# Spoiler removal.



## Furyan (Sep 11, 2005)

Has anyone removed the spoiler from the trunk? If so, might you be able to tell me approximately how much it cost? Thank you ver much for your time.

:cheers


----------



## AGR81 (Sep 8, 2005)

No, but I sure want to also. If anyone has done it and can give the particulars on filling the holes and removing the spoiler 3rd brake light wiring harness...I'd LOVE to hear it. I'd like spoiler removal to be my next mod.


----------



## EEZ GOAT (Jul 9, 2005)

AGR81 said:


> No, but I sure want to also. If anyone has done it and can give the particulars on filling the holes and removing the spoiler 3rd brake light wiring harness...I'd LOVE to hear it. I'd like spoiler removal to be my next mod.


several members removed the deck lid. here is a thread. just check search
http://www.gtoforum.com/showthread.php?t=2502&highlight=spoiler+removed :cheers


----------



## SilverGoat (Oct 30, 2004)

The spoiler is easy to remove. Lots of posts with more detail probably. There are 4 screws that hold it on. They are outside the weather stripping, I didn't seal those, just plugged with 3/8" body plugs, my dealer got them for rust proofing hole plugs. The wiring harness is on the passenger side and is 3/4". I sealed this as the plug didn't fit as well and it leads into the trunk compartment. All the holes are oval. I'm waiting to have these filled permanently, but just moved and the 800 dollar quote is a little steep at the moment. It is so much nicer without the spoiler. You can see traffic behind you and no glare from that ugly thing.

David


----------



## Furyan (Sep 11, 2005)

EEZ GOAT said:


> several members removed the deck lid. here is a thread. just check search
> http://www.gtoforum.com/showthread.php?t=2502&highlight=spoiler+removed :cheers


I had done a search using just the word "spoiler" and came up empty. Thank you for the link.

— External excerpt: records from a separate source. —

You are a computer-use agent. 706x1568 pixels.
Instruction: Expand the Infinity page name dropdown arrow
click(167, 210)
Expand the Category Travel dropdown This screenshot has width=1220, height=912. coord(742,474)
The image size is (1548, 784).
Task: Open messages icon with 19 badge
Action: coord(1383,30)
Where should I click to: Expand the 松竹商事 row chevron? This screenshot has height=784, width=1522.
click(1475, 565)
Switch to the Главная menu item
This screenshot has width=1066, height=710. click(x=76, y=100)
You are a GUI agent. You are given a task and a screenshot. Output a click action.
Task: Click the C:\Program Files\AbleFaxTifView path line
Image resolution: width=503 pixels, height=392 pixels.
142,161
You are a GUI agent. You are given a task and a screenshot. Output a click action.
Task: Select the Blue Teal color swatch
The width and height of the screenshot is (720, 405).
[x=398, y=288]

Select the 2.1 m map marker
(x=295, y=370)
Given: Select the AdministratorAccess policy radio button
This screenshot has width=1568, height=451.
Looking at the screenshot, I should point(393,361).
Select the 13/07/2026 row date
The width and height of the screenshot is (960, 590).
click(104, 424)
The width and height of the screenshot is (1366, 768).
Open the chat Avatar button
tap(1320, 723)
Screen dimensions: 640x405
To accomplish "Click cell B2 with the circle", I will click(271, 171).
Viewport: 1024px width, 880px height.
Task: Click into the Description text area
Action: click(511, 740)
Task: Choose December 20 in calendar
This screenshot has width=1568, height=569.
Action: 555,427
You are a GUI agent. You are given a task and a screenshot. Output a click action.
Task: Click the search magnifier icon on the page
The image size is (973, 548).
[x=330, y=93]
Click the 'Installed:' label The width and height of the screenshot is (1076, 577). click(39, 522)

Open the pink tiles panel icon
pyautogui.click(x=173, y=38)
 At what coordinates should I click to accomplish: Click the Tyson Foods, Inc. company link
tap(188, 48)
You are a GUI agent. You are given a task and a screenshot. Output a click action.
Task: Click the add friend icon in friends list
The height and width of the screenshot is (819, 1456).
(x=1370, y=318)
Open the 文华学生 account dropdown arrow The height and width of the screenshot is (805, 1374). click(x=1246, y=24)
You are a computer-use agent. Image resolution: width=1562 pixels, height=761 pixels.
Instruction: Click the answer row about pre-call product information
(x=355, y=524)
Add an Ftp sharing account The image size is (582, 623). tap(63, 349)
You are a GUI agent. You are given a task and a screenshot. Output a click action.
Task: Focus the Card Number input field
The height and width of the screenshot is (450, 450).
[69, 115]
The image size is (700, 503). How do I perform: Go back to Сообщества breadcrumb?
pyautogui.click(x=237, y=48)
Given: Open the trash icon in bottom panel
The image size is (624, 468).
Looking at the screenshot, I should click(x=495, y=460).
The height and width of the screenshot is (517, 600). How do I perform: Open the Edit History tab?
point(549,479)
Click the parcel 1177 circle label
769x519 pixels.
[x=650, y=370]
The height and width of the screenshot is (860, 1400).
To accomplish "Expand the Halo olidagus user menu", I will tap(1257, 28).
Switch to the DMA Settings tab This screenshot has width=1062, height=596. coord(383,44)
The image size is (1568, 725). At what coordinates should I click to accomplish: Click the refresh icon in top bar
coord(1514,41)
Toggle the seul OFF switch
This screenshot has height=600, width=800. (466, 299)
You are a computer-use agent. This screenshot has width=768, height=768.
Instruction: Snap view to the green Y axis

SilverGoat, thanks for the info as well.


----------



## Groucho (Sep 11, 2004)

I ripped that useless, cheezy plastic sucker right off. It looks much better that way. Damn Pontiac for Pontiacizing-- dare I say _ricing_- our cars!


----------



## HTRDLNCN (Jul 1, 2005)

cost me around $500 to get holes filled and trunk painted,,looks completly factory and paint was a perfect match.


----------



## Furyan (Sep 11, 2005)

HTRDLNCN said:


> cost me around $500 to get holes filled and trunk painted,,looks completly factory and paint was a perfect match.


Thank you for the price quote. I don't have the skills and equipment to do job myself to the standard of quality I want. Christmas is just around the corner.... :cool


----------



## JMVorbeck (Jun 1, 2005)

Groucho said:


> I ripped that useless, cheezy plastic sucker right off. It looks much better that way. Damn Pontiac for Pontiacizing-- dare I say _ricing_- our cars!


You dare, but your walking a thin line! :willy:


----------



## Groucho (Sep 11, 2004)

JMVorbeck said:


> You dare, but your walking a thin line! :willy:



This is what I do.


----------



## bemeyer (Apr 4, 2005)

Furyan said:


> Thank you for the price quote. I don't have the skills and equipment to do job myself to the standard of quality I want. Christmas is just around the corner.... :cool


I'm envious. I pulled mine off months ago but the slotted holes needed to be drilled to plug and I couldn't get myself to take a drill to my paint job. Looks so much better and the one rattly part of this car is the spoiler.


----------